===== RECORDS =====
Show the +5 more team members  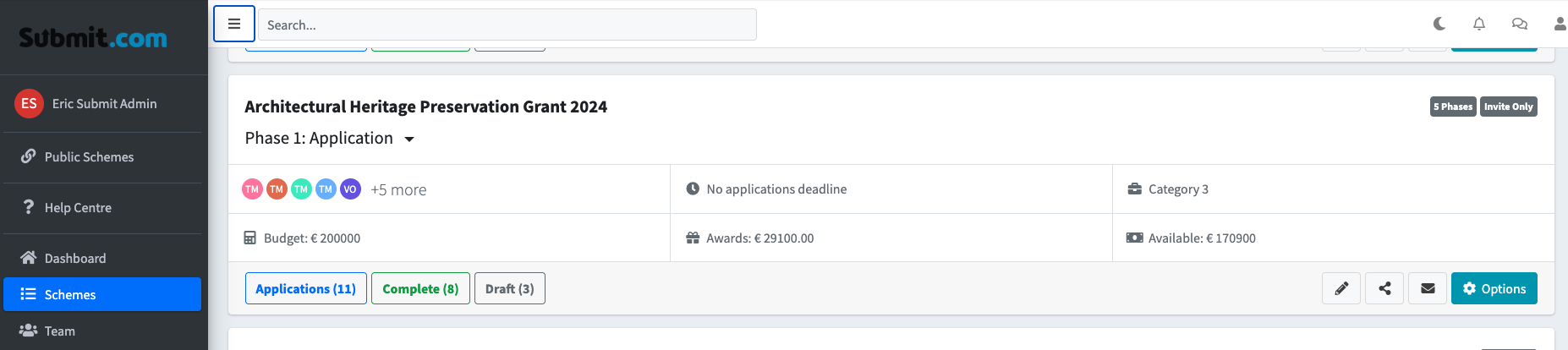pos(398,190)
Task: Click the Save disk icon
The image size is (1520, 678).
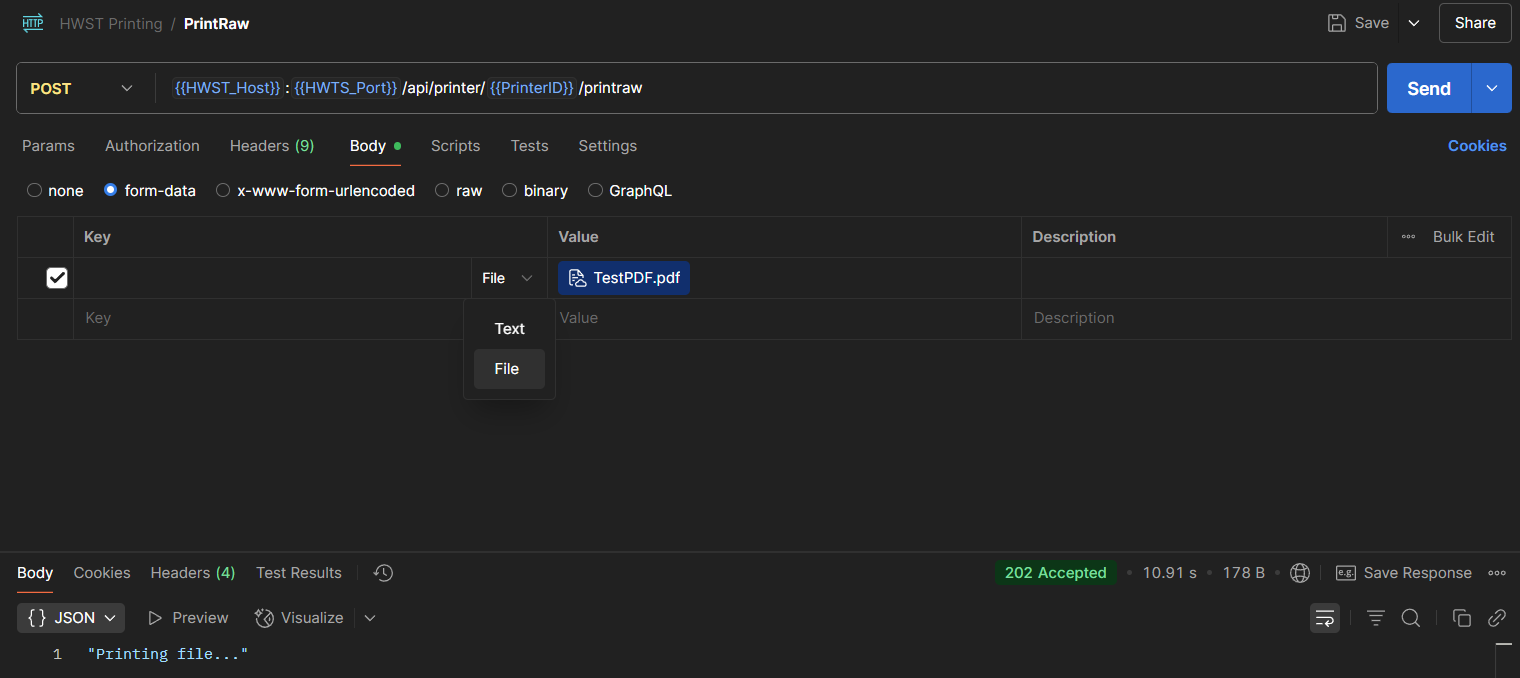Action: click(x=1336, y=23)
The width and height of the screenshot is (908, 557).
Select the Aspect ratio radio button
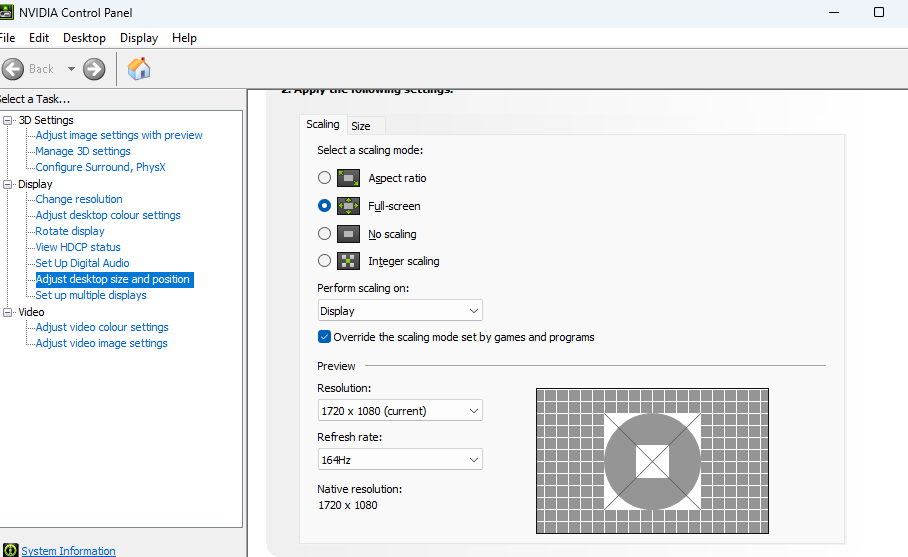coord(324,178)
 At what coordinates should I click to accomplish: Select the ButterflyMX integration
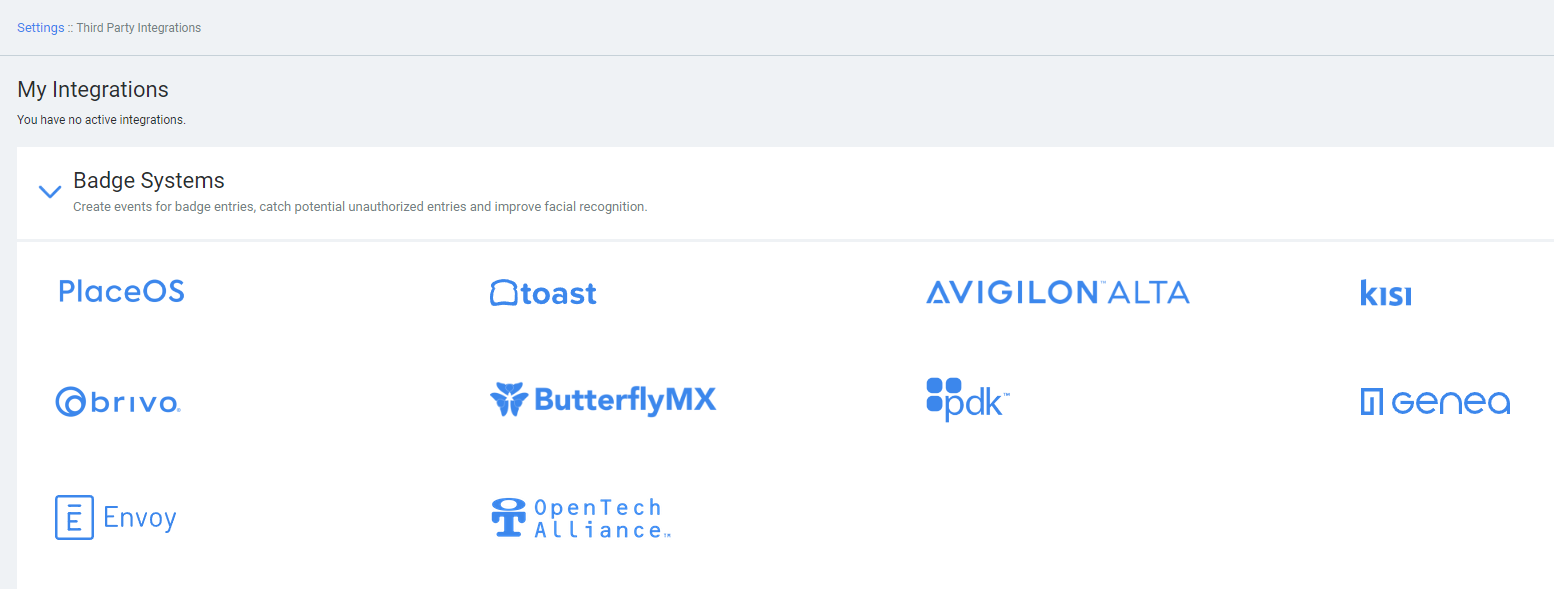[603, 400]
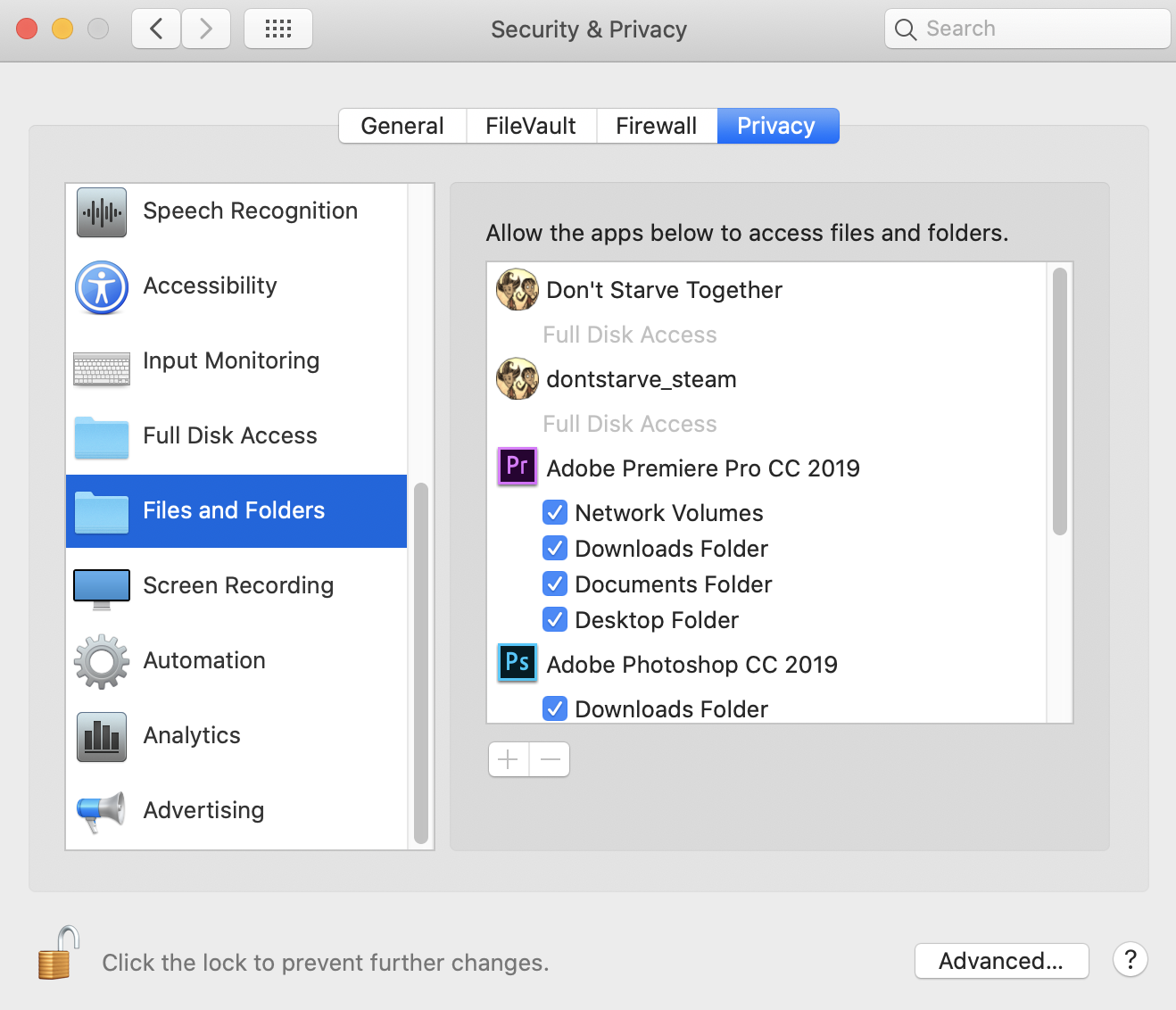Toggle Documents Folder checkbox for Premiere Pro
Screen dimensions: 1176x1010
coord(555,584)
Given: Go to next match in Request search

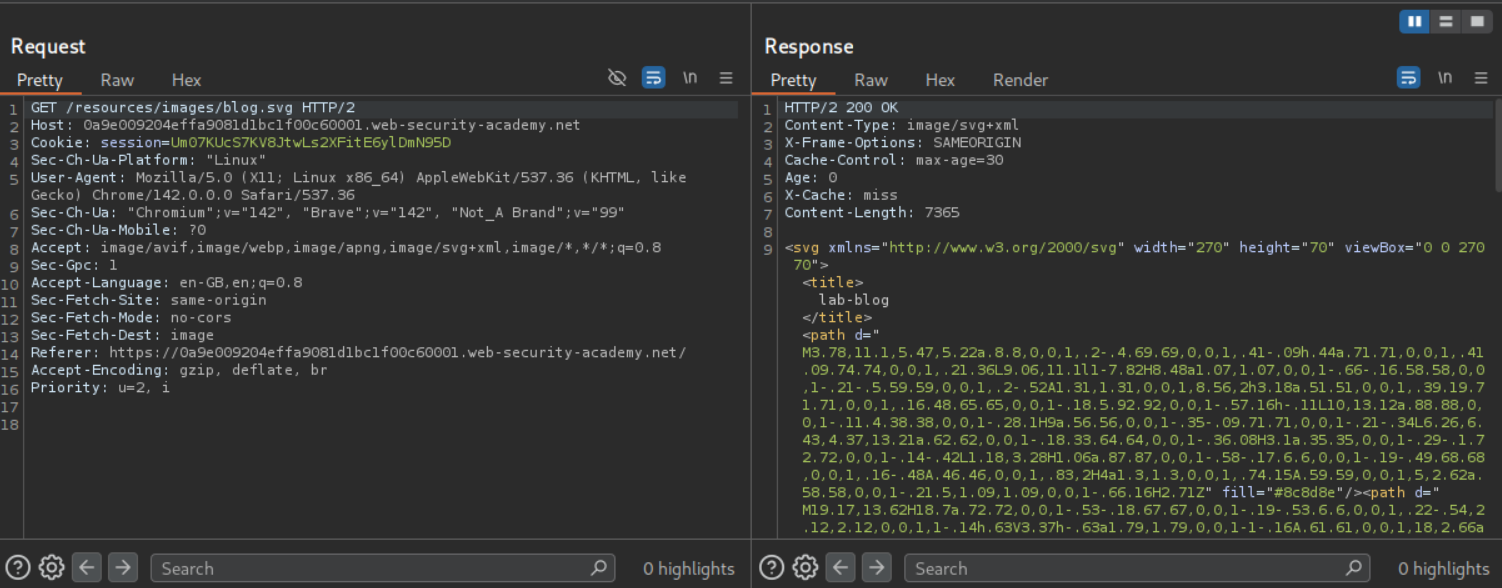Looking at the screenshot, I should point(122,568).
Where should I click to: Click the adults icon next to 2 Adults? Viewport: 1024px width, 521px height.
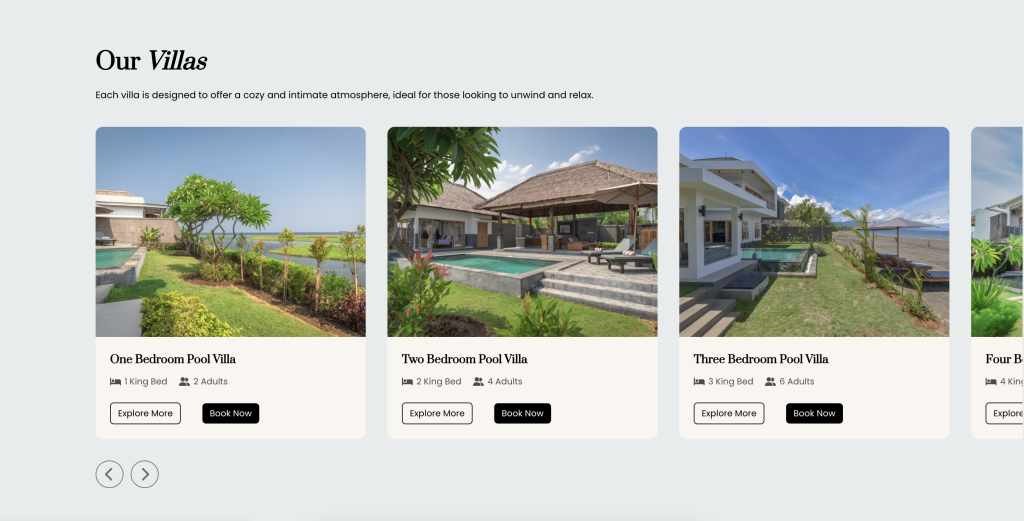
=====
TASK INSTRUCTIONS -> Would you please return all lines of the data that include the word "width"?

REPLY ->
The width and height of the screenshot is (908, 557).
Where should I click to: Click the adults icon next to 2 Adults? Viewport: 1024px width, 521px height.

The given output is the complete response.